> **DATA FOR THE TASK**
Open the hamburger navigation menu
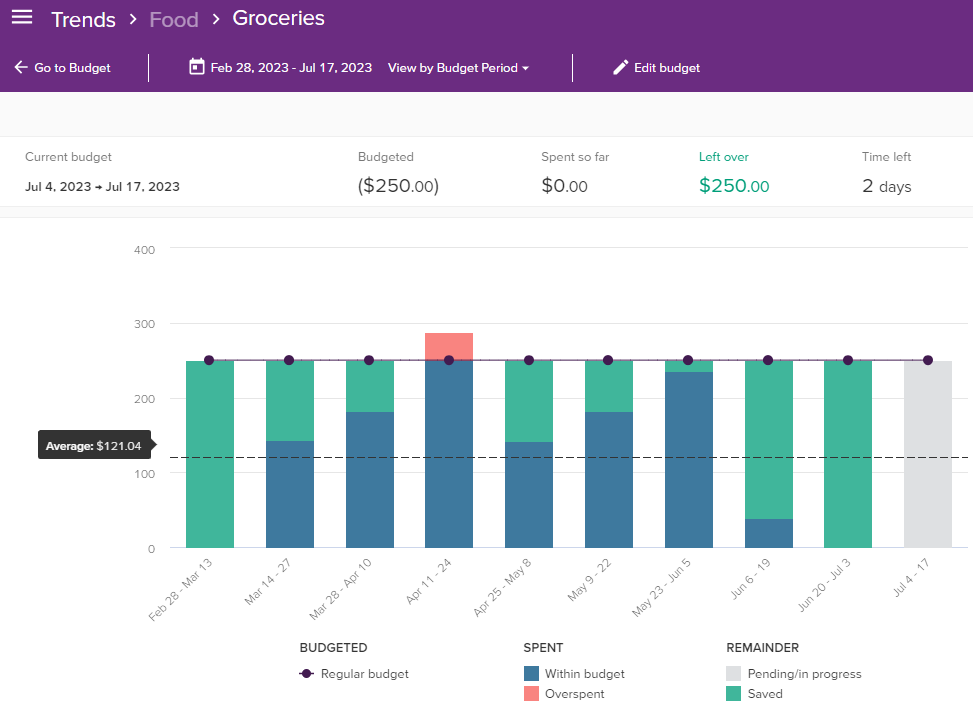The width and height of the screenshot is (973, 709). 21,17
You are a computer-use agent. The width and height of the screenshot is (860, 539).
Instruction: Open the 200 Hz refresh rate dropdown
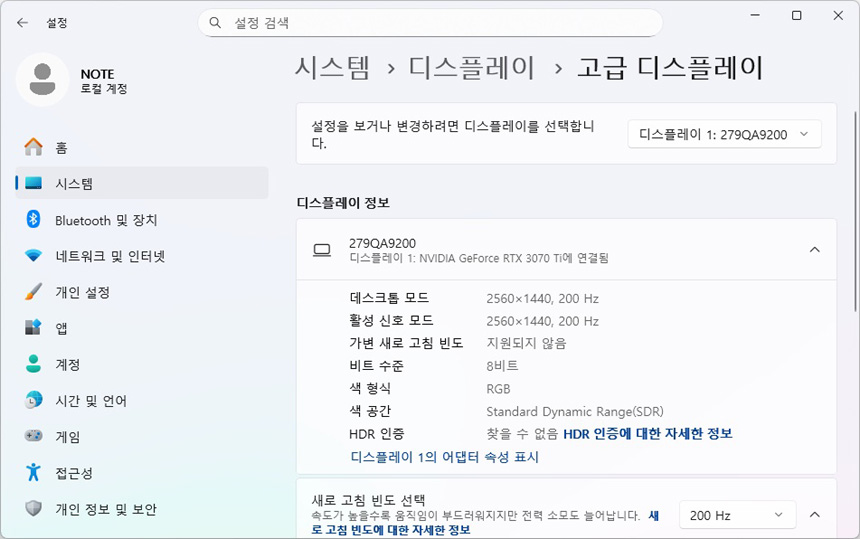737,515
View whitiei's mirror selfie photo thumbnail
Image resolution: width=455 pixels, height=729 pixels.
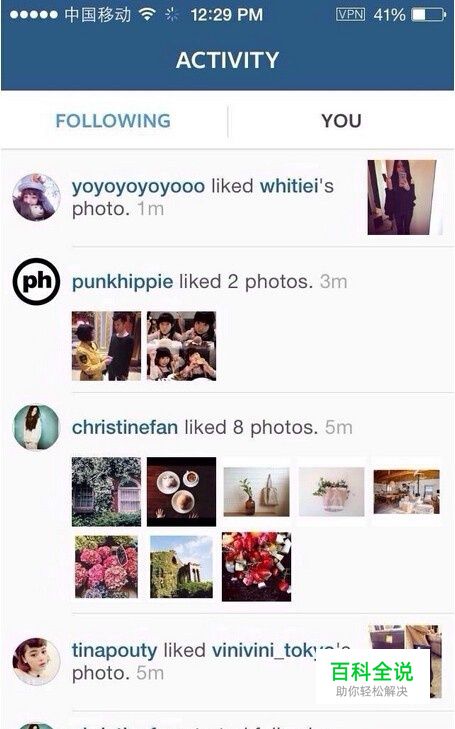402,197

> **PROBLEM STATEMENT**
Quote, word for word and nothing more, every line from the line with "You are a computer-use" to the end of the entries, including both ends; skip any pictures.

> **ANSWER TO THIS EXERCISE**
You are a computer-use agent. The width and height of the screenshot is (860, 539).
Instruction: Open the 200 Hz refresh rate dropdown
737,515
View whitiei's mirror selfie photo thumbnail
Image resolution: width=455 pixels, height=729 pixels.
402,197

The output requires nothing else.